Python + Google Colab Tutorial for Data Analysis
Introduction
Using data analysis is very important for creating or improving more efficient public policies.
Here, we will talk about how numbers and data can be allies of public policy-making.
Public policies are basically government plans to make society better. They can be about health, education, finance, or even culture. Sometimes, we all help to think about them!
The idea is that these policies follow the rules written in the 1988 Constitution, which is like the manual of laws in Brazil. But how do we know what to do and where to invest public money? That's where data comes in.
Data works like clues that help us understand what is happening in society:
- How much people earn,
- Whether they have access to services like health and education,
- And if opportunities are fairly distributed.
For example, the Brazilian Institute of Geography and Statistics (IBGE) collects information on everything, from how many people live in a city to how long it takes them to get to work.
Transparency is crucial here. Everyone should be able to access and understand data, as this ensures fairness. There are even laws, such as the Access to Information Act and the General Data Protection Law (LGPD), that guarantee access to information and protect personal data.
Tutorial: Simple Data Analysis with Python + Google Colab
We’ll perform a simple Data Analysis using Python, Pandas, Matplotlib, and Google Colab 🚀
1. Access Google Colab
- Open: Google Colab
- You need a Google account.
- It will open a new page with a blank notebook.
2. Rename the notebook
- At the top, rename the file to
lesson1.ipynb
. - You can save it on Google Drive, GitHub, or locally.
3. Project setup
- On the left sidebar, click the folder icon to view project files.
- You can upload datasets directly, or mount Google Drive.
To mount Google Drive, create a new code cell and run:
from google.colab import drive
drive.mount('/content/drive')
Authorize the access by following the link and pasting the generated token.

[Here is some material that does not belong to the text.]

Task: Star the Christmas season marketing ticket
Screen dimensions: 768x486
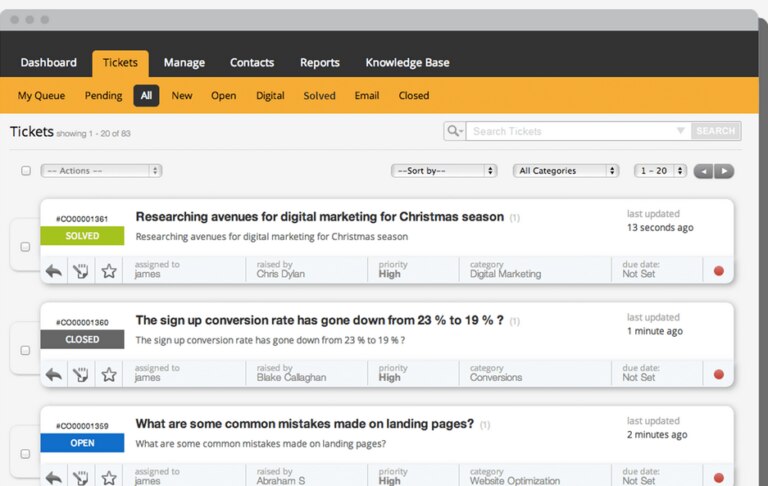Action: click(109, 271)
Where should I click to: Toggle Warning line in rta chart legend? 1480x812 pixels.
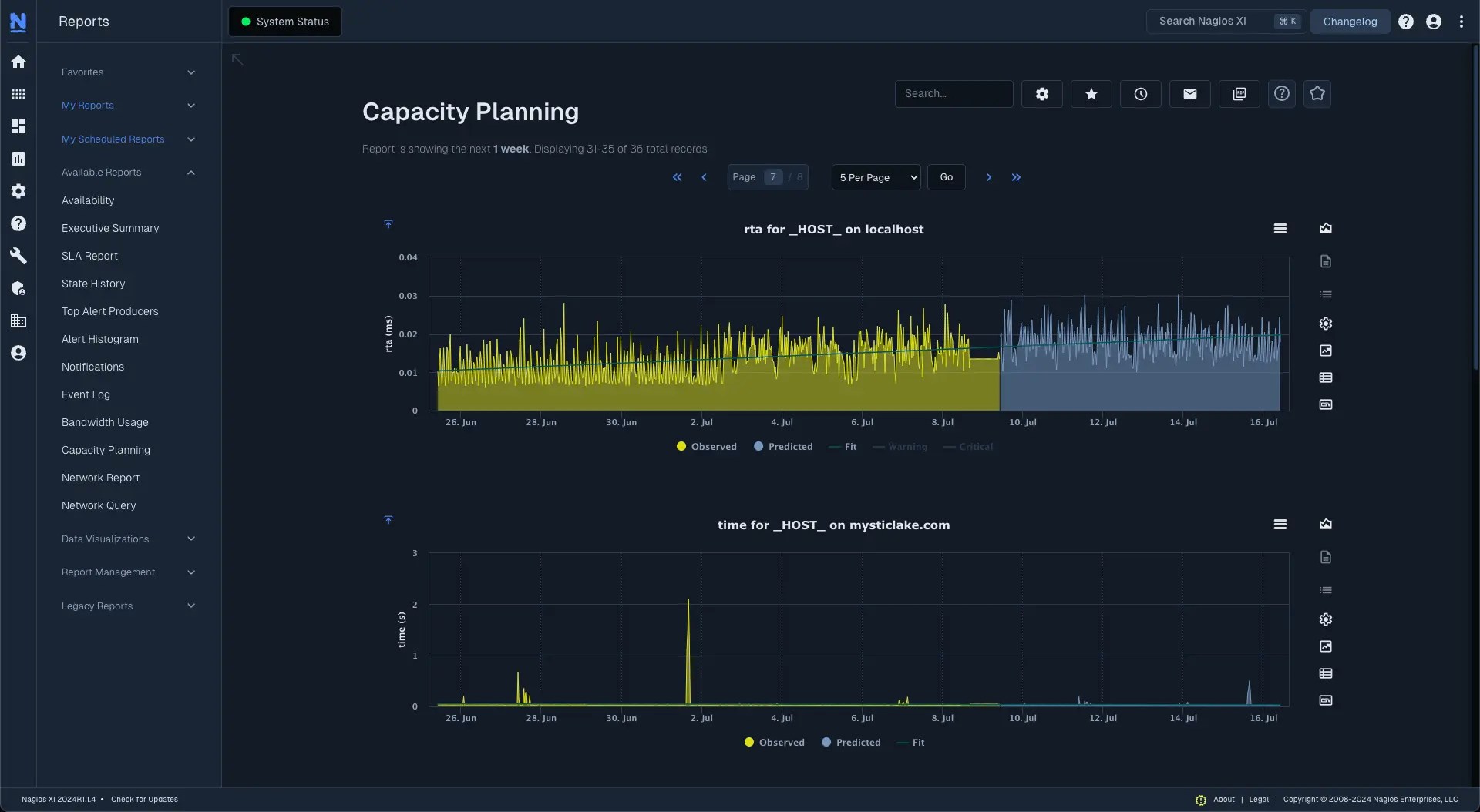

Once complete, you’ll see:
Mounted at /content/drive
Now you can upload datasets to your Google Drive and access them in Colab.
Example:
import pandas as pd
df = pd.read_csv('/content/drive/My Drive/Datasets/imdb-reviews-pt-br.csv')
df.head()
4. Download open data (INEP/ENEM)
We’ll use data from INEP (National Institute of Educational Studies):
- Download the
.zip
file and extract it. - Identify the datasets we want to analyze (we’ll start with microdata).
5. Import data with Pandas
import pandas as pd
# Example with CSV file
microdata = pd.read_csv("path-to-file.csv", sep=";", encoding="ISO-8859-1")
microdata.head()
You’ll see the first rows of the dataset displayed as a Pandas DataFrame (a table with rows and columns).
6. Exploring the dataset
Check the column names:
microdata.columns.values
Select a few relevant columns to analyze:
selected = microdata.filter(items=["NO_MUNICIPIO_PROVA", "TP_FAIXA_ETARIA", "TP_SEXO"])
selected.head()
7. Simple analysis examples
Count students per municipality:
selected["NO_MUNICIPIO_PROVA"].value_counts()
Count by age group:
selected["TP_FAIXA_ETARIA"].value_counts()
Count by gender:
selected["TP_SEXO"].value_counts()
8. Data visualization with Matplotlib
import matplotlib.pyplot as plt
# Age distribution
selected["TP_FAIXA_ETARIA"].hist(bins=30)
plt.title("Age Distribution of ENEM Students")
plt.xlabel("Age Group")
plt.ylabel("Count")
plt.show()
# Gender distribution
selected["TP_SEXO"].hist()
plt.title("Gender Distribution of ENEM Students")
plt.xlabel("Gender")
plt.ylabel("Count")
plt.show()
⚠️ Note: ENEM only records binary gender (M/F). This limitation highlights the importance of public policies to include broader gender options.
Conclusion
This was a basic tutorial showing how to use open public data with Python and Google Colab.
We explored:
- How to load data from Google Drive,
- How to explore datasets with Pandas,
- And how to visualize results with Matplotlib.
The use of data analysis is essential for effective public policies. It allows governments, NGOs, and communities to make informed decisions aligned with real needs, while also evaluating results after implementation.
References
- Pandas Documentation
- Matplotlib Documentation
- INEP Open Data
- Free Data Science courses (Gov.br)
- ENAP Research on Data Science in Education
✨ Keep exploring, ask new questions, and share your insights. Data has the power to transform society!